In Santa Clara, California, a city of about 120,000, she was elected to the city council and served for eight years, and in Phoenix, Oregon, she served as the city manager.

She is particularly interested in physical and social infrastructure and education.

Neahring, 51, who has spent the past 30 years as a medical doctor, said that she has "had the honor of taking care of people when they're at their most vulnerable."

"When I saw that the Affordable Care Act was about to be repealed, I quit my job," said Neahring, who felt that it was time to "step up and help."

After a 30-year career with the Chrysler Corp., in Detroit, Michigan, and other locations around the world, Tim White, 62, is retired from his position as chief financial officer for a division of Chrysler.

In 1996, he wrote a book, "The 60 Minute ABC Book, Activity Based Costing for Operations Management," which he said is about "how to fix waste."

White said that he plans to go after Walden based on the bills that Walden has supported. "I'll show exactly what he says, and what he does," said White.

Asked about how they will reach out to young people, minorities and rural communities, all had set up Facebook pages and websites to reach out to people, and most mentioned a great deal of traveling to the 2nd District's many communities.

"I started running in January 2016," said Crary. "That's a lot of windshield time ... a lot of driving."

Responding to a question about what the candidates believe they can do better than Walden, Byrne commented, "I'm going to hold town hall meetings."

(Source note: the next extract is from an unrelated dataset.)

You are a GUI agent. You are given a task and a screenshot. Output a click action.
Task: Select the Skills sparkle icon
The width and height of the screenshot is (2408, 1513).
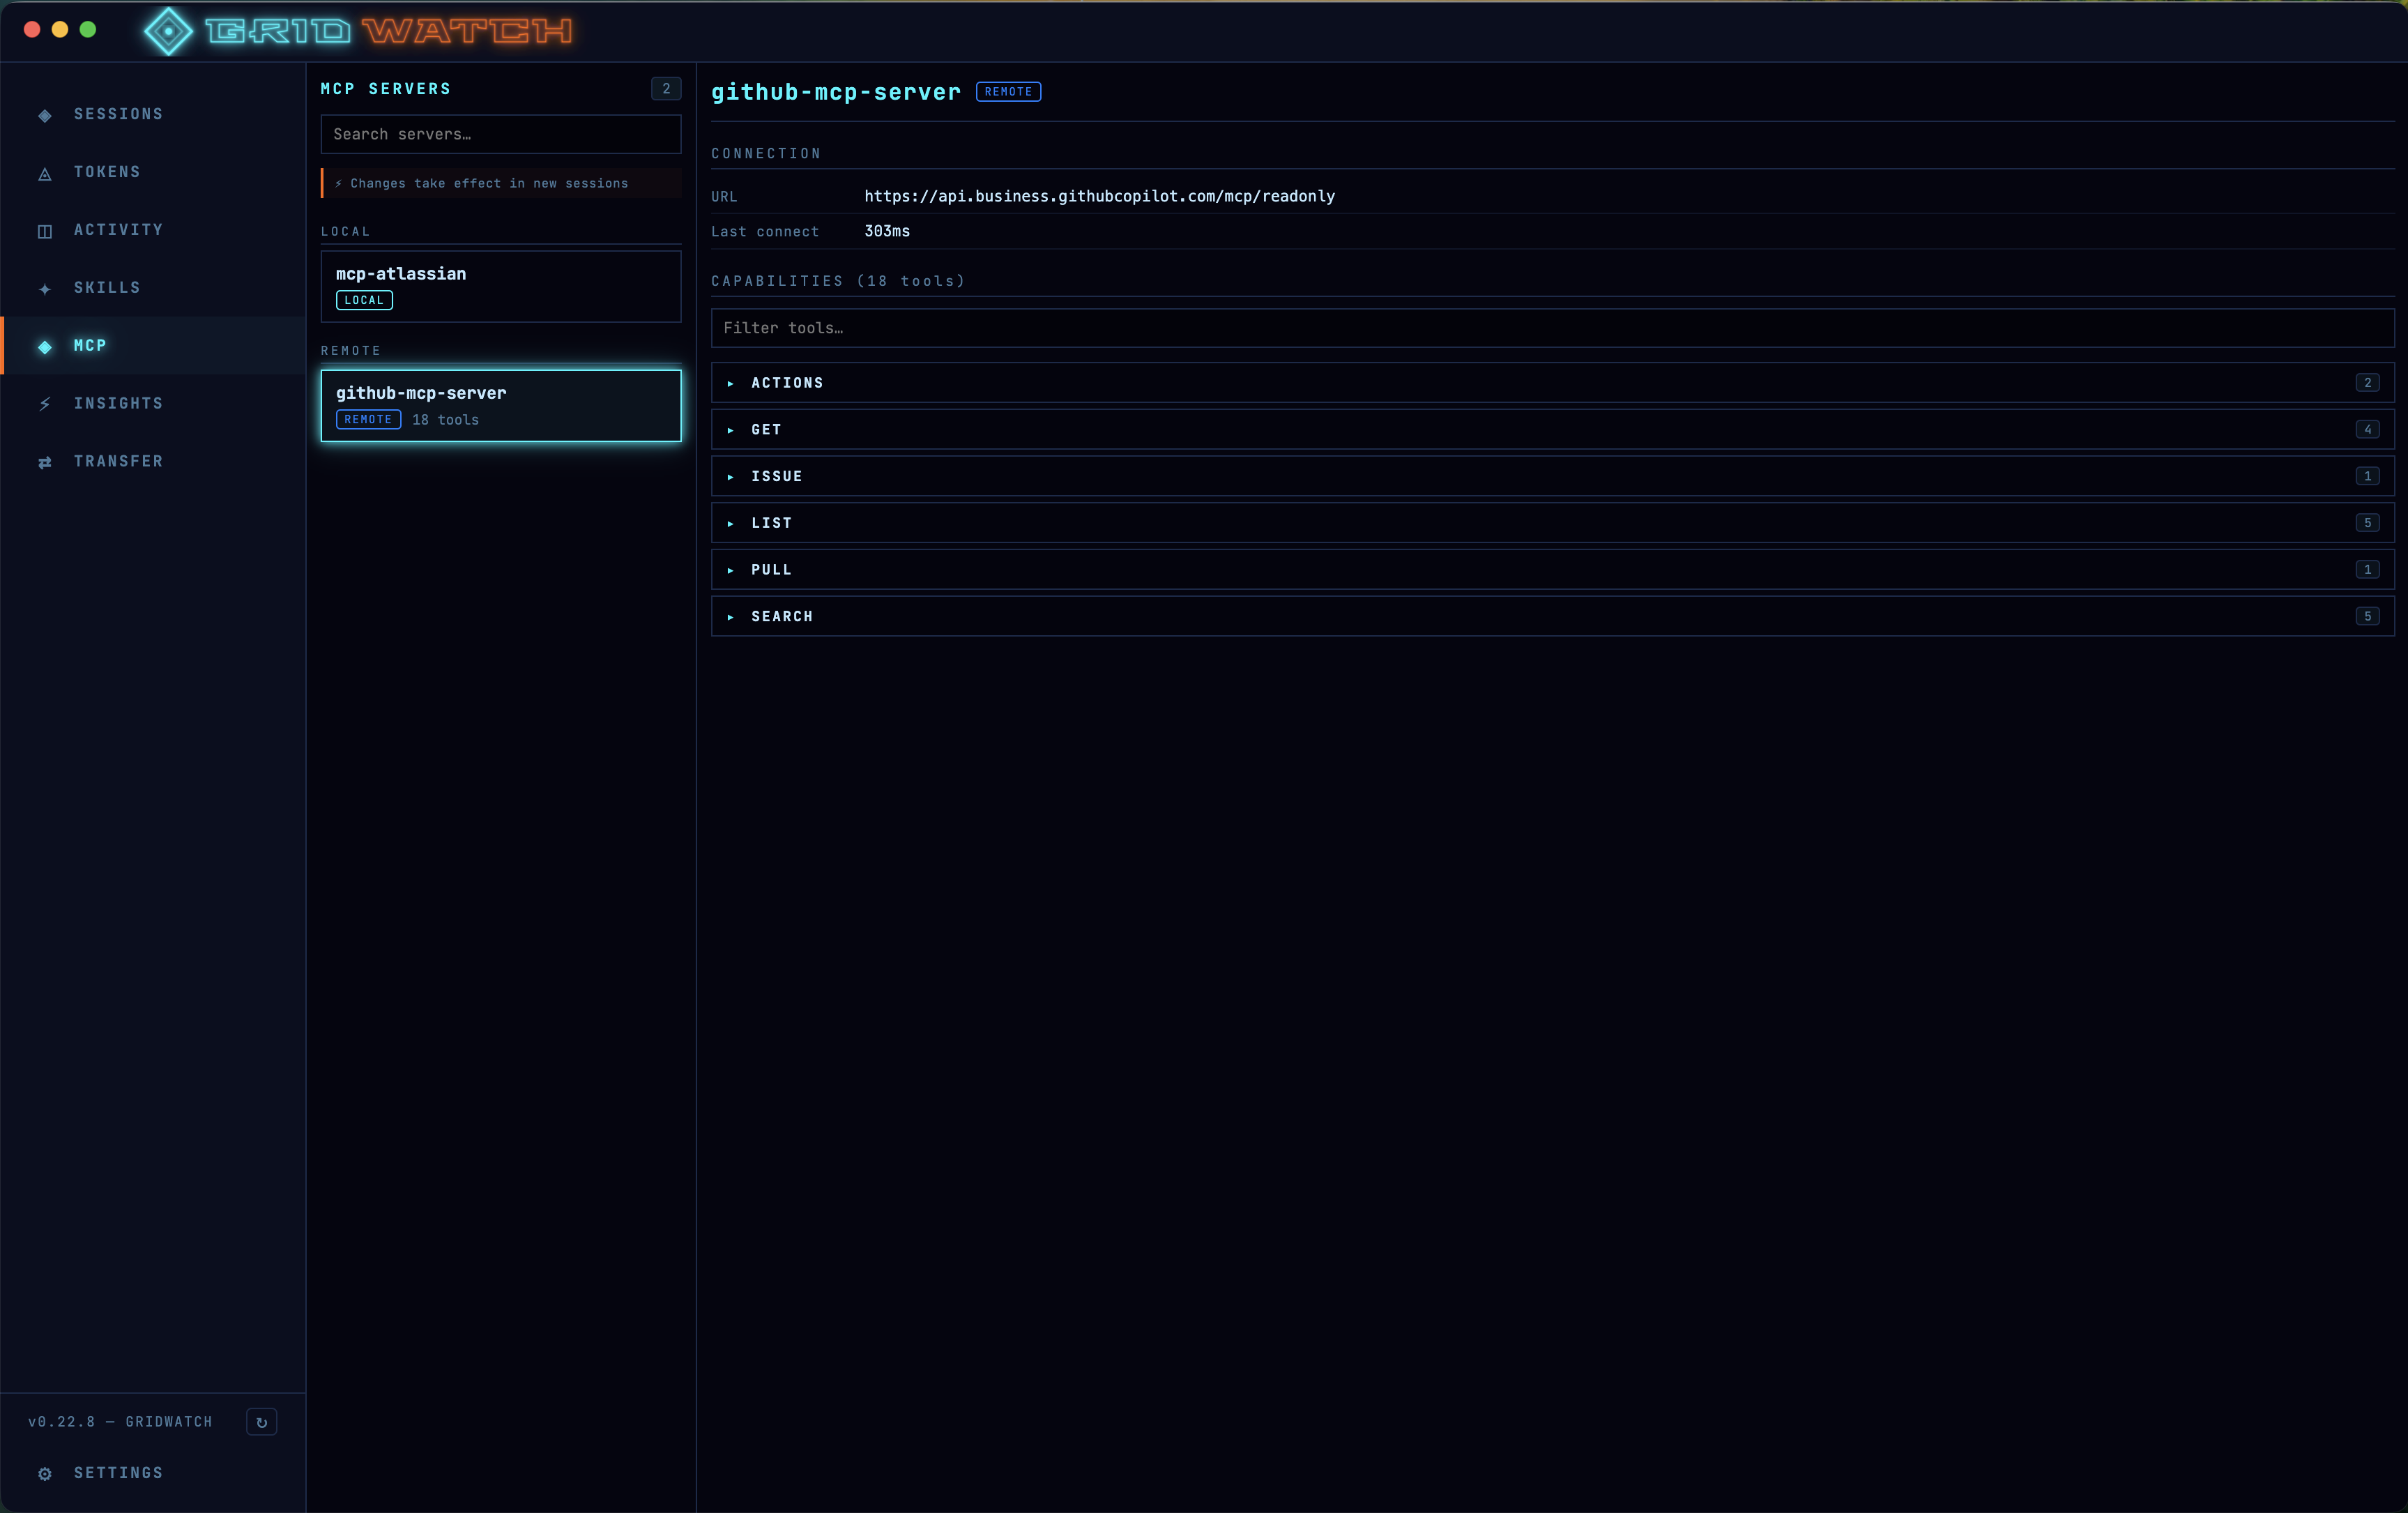coord(44,288)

Burnette said he would bring real investment to local communities. "He won't show up; I'll show up," he said.

Crary would work toward campaign finance reform. "He takes money from any corporation that gives it to him," he said. "I'm only taking money from individuals. And, I'm going to answer my own phone."

Mason would focus on building bridges. "Greg Walden doesn't see connections, or if he does, he doesn't have the courage to follow through," she said. "I like to sit down and have a conversation."

Pointing out that she has eight years' experience working across the aisle, McLeod-Skinner said that when you represent people, "you need to show up and represent them. It's about being accessible ... representing the people you serve, not the big corporations."

Neahring intends to represent everyone in the district, "as opposed to just the people who vote for me. I would make sure our representative represents the district and not just the people who put him in power."

Over the past 10 years, White said that 14 of the 20 counties in the district have lost jobs. "He has no integrity," he commented. "It's time for (Walden) to go get a job in the lobbying industry."

Former County Commissioner Walt Ponsford asked the candidates if they would vow to help the winning Democrat in a positive campaign, and all responded favorably.

"I would absolutely support whoever gets through the primary," said Crary, adding that his integrity will be intact after the May 15 primary, and others responded in a similar vein.

On net neutrality, the candidates were opposed to its repeal.

"I absolutely support net neutrality," said McLeod-Skinner. "It's critically important for establishing a level playing field."

Stressing the benefit of net neutrality to rural populations, Mason said, "This is control of the free press. This threatens our democracy."

Although some of the candidates are gun owners and hunters, all seemed to support regulation of assault rifles.

Burnette said that there is a gun shop two doors down from his home in Hood River, and he was alarmed to see someone walking out of the driveway with an assault rifle. "They're killing machines," he said, remarking that most other weapons don't cause the same type of problems.

Finally, every candidate wanted to see the U.S. Supreme Court's 2010 Citizens United decision, which struck down a federal law that prevented unions and corporations from making political contributions changed.

"Corporations are people like us," said Byrne, ironically, suggesting that they could have equal protection under the law and be arrested for trespass, assault or murder.

White, who is currently only taking money from individuals, said that he would like to introduce legislation to end Citizens United.